_TEXTO_:

========

Paul Gauguin, D'ou venons-nous, qui sommes-nous, où allons-nous? (clicar na imagem para aumentar)
O Absolutismo na Arte
De cinco em cinco anos
peregrinam, de todas as partes do mundo, milhares de artistas e admiradores da
arte contemporânea até Kassel, Alemanha. A documenta foi criada em 1955, em
Kassel pelo artista Arnold Bode que pretendia, com a iniciativa, abstrair das
ruinas da guerra e seguir novos horizontes ao serviço da abstracção. Na
primeira exposição houve sobretudo obras de arte que tinham sido proibidas e
perseguidas durante o regime nazi e intituladas de arte degenerada (“Entartete
Kunst”).
A documenta alonga-se por
100 dias. Nesta altura a cidade transforma-se num mar de gentes de portes
exóticos: um aspecto folclorístico que faz lembrar os mercados da idade média
em torno das catedrais e, assim, forma, já por si, também uma obra de arte
social. Kassel transfigura-se numa praça de arte que se estende por edifícios,
parques e outros espaços públicos da cidade. A documenta apresenta uma
perspectiva transversal da arte contemporânea e permite fazer o ponto da
situação mundial em questões de arte e ocasionar uma certa orientação de
perspectiva. Na sua história de 57 anos com 13 exposições, documenta as
contradições e ambivalências do Homem e do tempo num currículo de realização e
fracasso em processo de morte e ressurgimento.

========

_MATERIAL DE ORIGEM_:
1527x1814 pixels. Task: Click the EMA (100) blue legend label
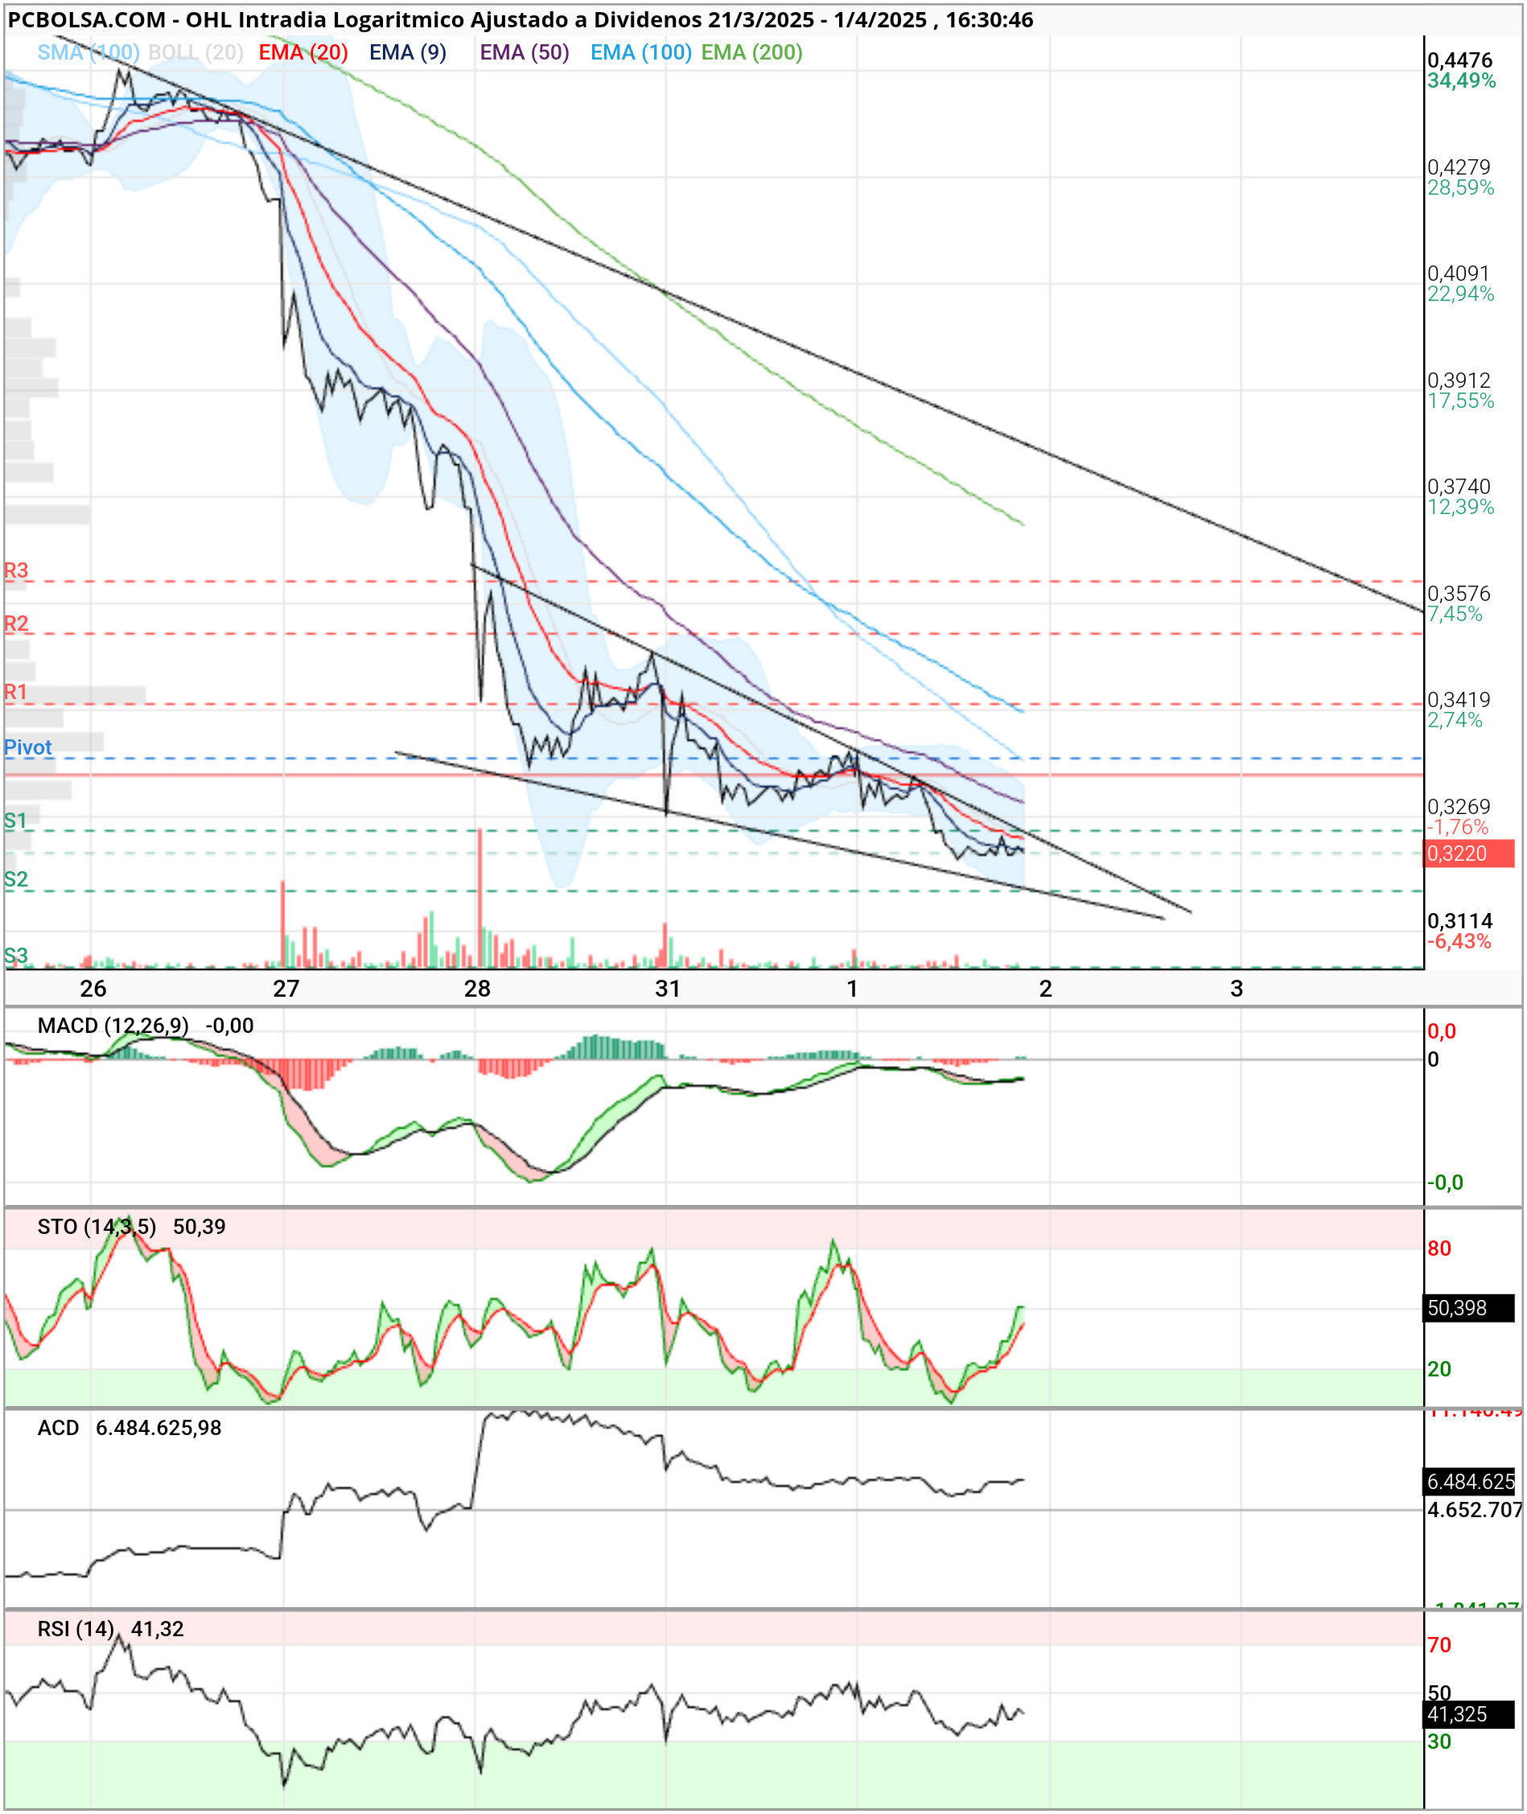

========

_TAREFAS_:
1. Responda às seguintes perguntas com base no texto sobre a documenta de Kassel:
(a) Em que ano e por quem foi criada a documenta?
(b) Quantos dias dura a documenta?
(c) Que obras predominaram na primeira exposição?
2. Prossiga o texto sobre a documenta de Kassel a partir da última frase apresentada.

_RESPOSTAS POR TAREFA_:
1.
(a) Em 1955, pelo artista Arnold Bode.
(b) 100 dias.
(c) Sobretudo obras de arte que tinham sido proibidas e perseguidas durante o regime nazi e intituladas de arte degenerada ("Entartete Kunst").

2.
A
dOCUMENTA (expressão gráfica da documenta 13) vive da ambivalência e do
escândalo na procura dum futuro prospectivo a partir dum presente impregnado de
contradições e inconsistências que se expressam de documenta para documenta,
numa manifestação de diferentes atitudes artísticas a que assistem diferentes
filosofias, teorias, correntes políticas e sociais contemporâneas.
A documenta13,
realiza-se de 9 de Junho a 16 de Setembro de 2012. A última documenta/2007
conseguiu vender 754.301 bilhetes. O objectivo da actual é atingir um milhão de
visitantes. Ela é ao mesmo tempo o maior festival Open-Air. Kassel oferece
possibilidades ilimitadas: o visitante tem a oportunidade de se alegrar e irritar
sobre a arte.
A documenta (13), foi
elaborada sob o lema “Colapso e Reconstrução” e tem como chefe/gerente a
americana Carolyn Christov-Bakargiev apelidada por jornalistas de “Lady Gaga”.
Ela situa-se nas pegadas e tradição das 12 documentas anteriores prosseguindo
um espírito de continuidade de arte afirmativa e provocativa. Procura
apresentar o válido como inválido e vice-versa, documentando assim as
contradições da actualidade.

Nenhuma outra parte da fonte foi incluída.